Recently, a neighbor delivered an Anti-Prop B flyer to my door. As I read the flyer, the second bullet point really took me by surprise. It said, “…Prop B exposes our city to significant liability for expensive lawsuits because it contains vague and ambiguous language.” Opponents are making such misleading statements to sow fear in residents’ minds, hoping that those who aren’t familiar with Prop B will worry that a “Yes” vote will cost the city money. Let’s review what the initiative says:
Will the lawsuits attack provision #1 “No More Than two Events per Weekend”? Or #2 “Nominal Fees”? How about #3 “ABC rules shall govern service of beer and wine”? Or #4 “Noise control shall be per the Municipal Code”? Or #5 “Occupancy shall be per the Municipal Code (Fire Marshal limits)”? Can #6 “Clean-up by 10 p.m.” draw legal fire?

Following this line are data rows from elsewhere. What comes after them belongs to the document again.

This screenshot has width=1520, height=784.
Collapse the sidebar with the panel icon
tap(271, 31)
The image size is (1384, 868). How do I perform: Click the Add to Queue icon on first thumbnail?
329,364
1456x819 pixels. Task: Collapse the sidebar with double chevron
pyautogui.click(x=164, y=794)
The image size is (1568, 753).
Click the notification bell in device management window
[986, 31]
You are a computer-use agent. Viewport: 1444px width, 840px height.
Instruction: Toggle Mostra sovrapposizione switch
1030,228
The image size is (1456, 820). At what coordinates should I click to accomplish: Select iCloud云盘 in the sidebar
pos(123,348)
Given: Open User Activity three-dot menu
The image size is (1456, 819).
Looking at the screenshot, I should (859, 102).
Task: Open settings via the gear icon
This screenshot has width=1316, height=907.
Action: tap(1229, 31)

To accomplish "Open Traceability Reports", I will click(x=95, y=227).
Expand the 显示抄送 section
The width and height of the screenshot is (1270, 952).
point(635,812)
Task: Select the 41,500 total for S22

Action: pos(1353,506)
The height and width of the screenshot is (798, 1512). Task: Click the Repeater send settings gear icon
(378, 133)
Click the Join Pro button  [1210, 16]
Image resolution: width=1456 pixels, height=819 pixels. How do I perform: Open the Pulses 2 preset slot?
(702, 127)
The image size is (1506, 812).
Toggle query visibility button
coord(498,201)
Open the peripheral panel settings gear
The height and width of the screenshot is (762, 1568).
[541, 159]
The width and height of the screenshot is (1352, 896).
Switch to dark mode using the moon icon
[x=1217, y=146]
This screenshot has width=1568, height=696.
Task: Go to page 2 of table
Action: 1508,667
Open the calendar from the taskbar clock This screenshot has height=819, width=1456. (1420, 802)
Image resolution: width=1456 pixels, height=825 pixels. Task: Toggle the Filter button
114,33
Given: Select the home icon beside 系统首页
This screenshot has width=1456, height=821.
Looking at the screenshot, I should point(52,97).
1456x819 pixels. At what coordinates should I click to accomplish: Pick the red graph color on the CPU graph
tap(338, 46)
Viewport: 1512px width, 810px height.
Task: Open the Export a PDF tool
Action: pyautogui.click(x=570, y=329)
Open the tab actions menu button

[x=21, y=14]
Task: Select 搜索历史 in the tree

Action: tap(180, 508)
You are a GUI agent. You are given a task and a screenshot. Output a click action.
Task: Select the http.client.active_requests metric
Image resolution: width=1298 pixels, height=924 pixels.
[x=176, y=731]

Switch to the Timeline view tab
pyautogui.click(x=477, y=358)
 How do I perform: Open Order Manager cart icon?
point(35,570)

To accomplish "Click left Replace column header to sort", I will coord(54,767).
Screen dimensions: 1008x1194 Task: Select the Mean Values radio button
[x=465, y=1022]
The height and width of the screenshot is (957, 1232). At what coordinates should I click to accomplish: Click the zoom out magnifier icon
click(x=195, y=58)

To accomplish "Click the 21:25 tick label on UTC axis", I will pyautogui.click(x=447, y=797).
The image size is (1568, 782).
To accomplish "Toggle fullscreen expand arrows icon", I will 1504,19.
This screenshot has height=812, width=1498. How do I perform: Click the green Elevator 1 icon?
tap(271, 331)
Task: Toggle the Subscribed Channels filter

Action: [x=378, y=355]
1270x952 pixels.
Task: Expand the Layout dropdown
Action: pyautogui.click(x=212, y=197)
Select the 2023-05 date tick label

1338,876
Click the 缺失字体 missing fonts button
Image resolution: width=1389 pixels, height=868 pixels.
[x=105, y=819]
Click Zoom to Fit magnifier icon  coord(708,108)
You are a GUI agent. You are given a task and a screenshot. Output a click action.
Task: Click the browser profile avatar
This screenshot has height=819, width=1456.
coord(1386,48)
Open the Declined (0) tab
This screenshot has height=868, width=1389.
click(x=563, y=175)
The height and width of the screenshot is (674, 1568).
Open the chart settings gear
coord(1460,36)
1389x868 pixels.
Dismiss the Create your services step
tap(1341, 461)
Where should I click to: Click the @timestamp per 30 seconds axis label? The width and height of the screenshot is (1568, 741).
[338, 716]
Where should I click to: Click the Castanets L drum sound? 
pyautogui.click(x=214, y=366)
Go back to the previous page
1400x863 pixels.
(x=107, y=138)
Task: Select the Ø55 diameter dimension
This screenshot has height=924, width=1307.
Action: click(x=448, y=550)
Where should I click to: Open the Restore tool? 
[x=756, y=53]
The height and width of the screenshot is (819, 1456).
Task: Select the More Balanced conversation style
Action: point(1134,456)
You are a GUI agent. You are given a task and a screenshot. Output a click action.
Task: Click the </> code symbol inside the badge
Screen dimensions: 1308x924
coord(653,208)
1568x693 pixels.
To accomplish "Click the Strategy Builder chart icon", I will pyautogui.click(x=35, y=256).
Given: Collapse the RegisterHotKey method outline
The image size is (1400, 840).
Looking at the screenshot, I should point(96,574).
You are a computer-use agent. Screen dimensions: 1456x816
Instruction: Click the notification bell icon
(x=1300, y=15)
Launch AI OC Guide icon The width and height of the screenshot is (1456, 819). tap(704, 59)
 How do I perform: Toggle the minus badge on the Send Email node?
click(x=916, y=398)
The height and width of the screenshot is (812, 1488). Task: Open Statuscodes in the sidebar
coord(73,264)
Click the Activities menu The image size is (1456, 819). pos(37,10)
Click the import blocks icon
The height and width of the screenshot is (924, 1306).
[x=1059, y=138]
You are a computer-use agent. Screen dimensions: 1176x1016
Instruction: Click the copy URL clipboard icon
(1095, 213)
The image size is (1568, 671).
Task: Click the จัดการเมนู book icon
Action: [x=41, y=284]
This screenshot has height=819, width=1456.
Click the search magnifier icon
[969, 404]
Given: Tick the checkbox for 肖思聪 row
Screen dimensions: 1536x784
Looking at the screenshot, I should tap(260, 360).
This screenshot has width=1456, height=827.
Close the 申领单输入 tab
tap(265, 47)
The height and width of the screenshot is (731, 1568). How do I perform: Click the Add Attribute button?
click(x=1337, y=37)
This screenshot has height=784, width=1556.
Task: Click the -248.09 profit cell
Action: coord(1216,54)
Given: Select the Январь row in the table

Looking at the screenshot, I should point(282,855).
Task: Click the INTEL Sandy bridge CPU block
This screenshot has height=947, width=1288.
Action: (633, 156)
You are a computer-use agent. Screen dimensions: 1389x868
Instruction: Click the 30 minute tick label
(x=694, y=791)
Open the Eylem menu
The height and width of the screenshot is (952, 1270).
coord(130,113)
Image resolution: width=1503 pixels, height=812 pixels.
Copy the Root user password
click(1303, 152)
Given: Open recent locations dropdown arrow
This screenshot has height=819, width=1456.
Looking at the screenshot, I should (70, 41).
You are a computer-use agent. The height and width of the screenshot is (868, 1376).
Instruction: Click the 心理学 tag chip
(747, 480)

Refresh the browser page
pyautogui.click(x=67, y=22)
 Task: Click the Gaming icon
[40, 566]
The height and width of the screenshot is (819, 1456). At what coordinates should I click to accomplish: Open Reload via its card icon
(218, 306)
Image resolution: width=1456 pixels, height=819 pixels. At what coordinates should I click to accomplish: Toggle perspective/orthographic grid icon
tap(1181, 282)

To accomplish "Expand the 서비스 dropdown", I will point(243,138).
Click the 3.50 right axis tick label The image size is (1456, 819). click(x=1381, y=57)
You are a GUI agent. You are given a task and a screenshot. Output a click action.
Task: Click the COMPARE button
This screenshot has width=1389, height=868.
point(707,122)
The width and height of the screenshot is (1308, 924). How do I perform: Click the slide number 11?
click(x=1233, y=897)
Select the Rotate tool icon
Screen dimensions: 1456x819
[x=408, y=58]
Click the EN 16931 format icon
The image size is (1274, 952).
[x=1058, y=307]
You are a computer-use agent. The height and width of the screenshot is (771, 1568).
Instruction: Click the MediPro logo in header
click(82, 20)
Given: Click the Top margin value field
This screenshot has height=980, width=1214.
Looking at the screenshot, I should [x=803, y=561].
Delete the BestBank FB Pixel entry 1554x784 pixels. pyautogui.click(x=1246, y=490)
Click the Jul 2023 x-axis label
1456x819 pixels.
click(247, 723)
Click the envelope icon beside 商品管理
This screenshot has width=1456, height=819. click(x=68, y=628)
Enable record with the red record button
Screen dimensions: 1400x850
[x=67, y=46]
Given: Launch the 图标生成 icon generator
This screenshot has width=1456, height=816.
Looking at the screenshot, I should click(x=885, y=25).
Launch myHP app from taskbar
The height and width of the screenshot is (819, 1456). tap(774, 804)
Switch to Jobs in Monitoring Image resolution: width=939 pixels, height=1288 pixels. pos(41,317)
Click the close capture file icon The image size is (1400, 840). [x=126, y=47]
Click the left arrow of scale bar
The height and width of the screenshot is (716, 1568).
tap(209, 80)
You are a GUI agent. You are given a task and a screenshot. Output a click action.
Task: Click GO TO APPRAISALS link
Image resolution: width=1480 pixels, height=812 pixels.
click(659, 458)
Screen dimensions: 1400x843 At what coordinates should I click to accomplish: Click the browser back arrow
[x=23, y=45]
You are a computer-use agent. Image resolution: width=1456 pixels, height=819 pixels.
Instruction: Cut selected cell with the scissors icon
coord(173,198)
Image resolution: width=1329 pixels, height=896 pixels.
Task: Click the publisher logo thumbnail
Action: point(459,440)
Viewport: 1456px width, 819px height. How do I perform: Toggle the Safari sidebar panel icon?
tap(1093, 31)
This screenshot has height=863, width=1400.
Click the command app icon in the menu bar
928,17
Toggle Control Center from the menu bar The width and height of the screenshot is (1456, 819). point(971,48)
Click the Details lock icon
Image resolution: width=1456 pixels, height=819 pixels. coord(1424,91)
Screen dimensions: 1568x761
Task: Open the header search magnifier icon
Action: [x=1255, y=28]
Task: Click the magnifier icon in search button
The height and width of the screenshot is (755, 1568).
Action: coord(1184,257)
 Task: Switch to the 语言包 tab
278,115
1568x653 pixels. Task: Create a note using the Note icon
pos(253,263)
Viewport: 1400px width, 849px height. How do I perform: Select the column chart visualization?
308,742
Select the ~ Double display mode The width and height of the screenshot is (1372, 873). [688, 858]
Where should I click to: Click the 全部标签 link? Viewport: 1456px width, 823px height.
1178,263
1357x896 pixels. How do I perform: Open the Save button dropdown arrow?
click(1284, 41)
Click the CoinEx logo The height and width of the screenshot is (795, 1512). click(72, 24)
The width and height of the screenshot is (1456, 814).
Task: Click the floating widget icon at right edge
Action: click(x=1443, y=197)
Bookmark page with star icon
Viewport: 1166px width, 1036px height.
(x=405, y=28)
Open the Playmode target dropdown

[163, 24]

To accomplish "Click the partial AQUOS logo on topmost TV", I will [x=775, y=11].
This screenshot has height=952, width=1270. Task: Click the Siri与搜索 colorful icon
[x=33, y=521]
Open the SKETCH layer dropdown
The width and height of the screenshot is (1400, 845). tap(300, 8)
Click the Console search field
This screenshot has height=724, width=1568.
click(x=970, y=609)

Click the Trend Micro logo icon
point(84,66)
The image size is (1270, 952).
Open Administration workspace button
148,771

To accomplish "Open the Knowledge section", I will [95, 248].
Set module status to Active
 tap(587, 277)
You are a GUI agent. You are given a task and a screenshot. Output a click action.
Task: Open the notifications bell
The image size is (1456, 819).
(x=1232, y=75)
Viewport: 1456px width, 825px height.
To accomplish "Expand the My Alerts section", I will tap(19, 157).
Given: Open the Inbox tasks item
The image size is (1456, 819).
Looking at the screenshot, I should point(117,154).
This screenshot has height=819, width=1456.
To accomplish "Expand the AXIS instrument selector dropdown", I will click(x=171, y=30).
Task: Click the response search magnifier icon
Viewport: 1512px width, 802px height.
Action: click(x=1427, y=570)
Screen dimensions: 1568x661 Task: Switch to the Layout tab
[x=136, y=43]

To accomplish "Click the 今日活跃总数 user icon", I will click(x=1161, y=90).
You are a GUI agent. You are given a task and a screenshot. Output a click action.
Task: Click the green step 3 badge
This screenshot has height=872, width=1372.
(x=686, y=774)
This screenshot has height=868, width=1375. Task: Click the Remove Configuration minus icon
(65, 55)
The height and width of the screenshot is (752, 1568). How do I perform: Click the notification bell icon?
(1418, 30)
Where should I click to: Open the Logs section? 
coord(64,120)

Lastly, will there be charges lodged against #7, “violations may result in immediate closure, revocation of the special permit, fines or other relevant action?” Those are the only seven provisions of Prop B. The point is that if there are any legal challenges, they won’t be against Prop B; they will either be with provisions in the Municipal Code or the enabling legislation, the Rental Policy 23. And both of these are
solelyunder the control of Council. Thus opponents are using a red herring to scare the voters. Don’t be fooled; Prop B is simple, straightforward and deserves your vote.